Collection entries:
▶

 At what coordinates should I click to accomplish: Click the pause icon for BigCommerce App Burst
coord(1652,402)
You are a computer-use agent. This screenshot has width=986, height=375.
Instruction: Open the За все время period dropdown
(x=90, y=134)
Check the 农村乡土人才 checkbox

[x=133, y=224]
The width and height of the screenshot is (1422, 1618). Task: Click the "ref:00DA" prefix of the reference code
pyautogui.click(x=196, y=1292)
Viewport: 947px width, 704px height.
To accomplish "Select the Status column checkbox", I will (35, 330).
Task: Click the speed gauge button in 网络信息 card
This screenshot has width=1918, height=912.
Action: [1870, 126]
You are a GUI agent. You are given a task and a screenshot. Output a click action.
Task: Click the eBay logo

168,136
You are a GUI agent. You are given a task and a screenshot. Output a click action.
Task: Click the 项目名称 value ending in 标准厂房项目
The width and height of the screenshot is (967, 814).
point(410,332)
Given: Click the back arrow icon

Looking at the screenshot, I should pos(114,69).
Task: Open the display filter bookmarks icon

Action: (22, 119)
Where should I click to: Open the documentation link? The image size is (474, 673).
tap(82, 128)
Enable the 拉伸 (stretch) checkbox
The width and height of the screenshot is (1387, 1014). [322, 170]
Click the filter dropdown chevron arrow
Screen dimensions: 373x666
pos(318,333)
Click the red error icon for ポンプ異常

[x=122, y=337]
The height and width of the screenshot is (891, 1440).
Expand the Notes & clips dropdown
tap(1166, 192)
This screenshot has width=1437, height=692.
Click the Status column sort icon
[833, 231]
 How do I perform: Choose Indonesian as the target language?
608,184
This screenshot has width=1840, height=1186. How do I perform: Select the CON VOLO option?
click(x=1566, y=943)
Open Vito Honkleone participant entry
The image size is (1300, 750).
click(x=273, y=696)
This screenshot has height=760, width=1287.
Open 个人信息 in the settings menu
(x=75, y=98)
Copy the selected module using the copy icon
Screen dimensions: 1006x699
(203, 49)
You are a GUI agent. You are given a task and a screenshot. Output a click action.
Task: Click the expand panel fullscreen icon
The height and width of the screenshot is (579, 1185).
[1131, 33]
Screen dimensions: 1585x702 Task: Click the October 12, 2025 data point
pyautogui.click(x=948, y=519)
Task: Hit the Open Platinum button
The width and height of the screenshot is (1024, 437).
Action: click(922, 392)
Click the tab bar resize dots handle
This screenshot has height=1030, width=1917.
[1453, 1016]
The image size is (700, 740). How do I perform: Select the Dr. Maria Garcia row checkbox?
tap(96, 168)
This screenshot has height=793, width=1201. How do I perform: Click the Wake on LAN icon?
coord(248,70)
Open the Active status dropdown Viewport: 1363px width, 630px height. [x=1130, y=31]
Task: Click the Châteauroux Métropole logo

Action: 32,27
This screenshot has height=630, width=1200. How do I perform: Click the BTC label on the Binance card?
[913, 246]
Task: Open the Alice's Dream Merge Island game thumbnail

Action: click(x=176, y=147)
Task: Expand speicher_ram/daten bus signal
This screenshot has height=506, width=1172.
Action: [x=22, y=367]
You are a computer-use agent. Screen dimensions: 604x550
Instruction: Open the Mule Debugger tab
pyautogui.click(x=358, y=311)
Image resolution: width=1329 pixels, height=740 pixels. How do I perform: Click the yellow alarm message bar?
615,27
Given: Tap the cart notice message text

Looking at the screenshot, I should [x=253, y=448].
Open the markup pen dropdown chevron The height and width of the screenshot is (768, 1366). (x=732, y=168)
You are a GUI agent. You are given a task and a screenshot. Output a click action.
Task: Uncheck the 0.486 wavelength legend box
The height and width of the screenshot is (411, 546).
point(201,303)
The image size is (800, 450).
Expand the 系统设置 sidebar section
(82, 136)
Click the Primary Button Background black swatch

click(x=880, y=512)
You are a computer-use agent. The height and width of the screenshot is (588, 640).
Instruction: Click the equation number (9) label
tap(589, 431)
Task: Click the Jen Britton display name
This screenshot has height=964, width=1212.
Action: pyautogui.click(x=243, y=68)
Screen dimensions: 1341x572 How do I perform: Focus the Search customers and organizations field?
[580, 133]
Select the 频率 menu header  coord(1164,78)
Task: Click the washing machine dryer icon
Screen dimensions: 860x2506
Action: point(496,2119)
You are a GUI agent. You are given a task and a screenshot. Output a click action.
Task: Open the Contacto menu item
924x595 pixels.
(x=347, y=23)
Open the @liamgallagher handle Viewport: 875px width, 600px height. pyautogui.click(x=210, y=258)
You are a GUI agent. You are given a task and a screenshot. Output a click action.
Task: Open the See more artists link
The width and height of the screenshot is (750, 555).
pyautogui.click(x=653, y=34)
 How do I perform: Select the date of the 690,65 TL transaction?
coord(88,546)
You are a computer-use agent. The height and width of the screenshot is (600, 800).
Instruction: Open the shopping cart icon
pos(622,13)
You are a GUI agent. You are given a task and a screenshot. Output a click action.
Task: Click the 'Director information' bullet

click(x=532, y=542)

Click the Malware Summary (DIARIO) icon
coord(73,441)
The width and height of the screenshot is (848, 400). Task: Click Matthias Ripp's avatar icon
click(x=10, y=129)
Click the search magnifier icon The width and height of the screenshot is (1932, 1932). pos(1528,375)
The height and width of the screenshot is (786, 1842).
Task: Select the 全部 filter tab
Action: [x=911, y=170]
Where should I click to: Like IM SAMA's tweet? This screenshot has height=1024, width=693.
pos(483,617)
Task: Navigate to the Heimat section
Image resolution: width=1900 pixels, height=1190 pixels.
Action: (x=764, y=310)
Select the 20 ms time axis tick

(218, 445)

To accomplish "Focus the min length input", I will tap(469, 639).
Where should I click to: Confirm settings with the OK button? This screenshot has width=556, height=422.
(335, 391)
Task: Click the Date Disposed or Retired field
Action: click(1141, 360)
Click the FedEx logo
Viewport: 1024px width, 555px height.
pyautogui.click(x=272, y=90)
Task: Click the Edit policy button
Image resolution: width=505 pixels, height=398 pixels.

◀

**Your assignment:**
Give the lines again, exactly as they stand, from the beginning of the data through the line with "Task: Click the speed".

**Task result:**
 At what coordinates should I click to accomplish: Click the pause icon for BigCommerce App Burst
coord(1652,402)
You are a computer-use agent. This screenshot has width=986, height=375.
Instruction: Open the За все время period dropdown
(x=90, y=134)
Check the 农村乡土人才 checkbox

[x=133, y=224]
The width and height of the screenshot is (1422, 1618). Task: Click the "ref:00DA" prefix of the reference code
pyautogui.click(x=196, y=1292)
Viewport: 947px width, 704px height.
To accomplish "Select the Status column checkbox", I will (35, 330).
Task: Click the speed gauge button in 网络信息 card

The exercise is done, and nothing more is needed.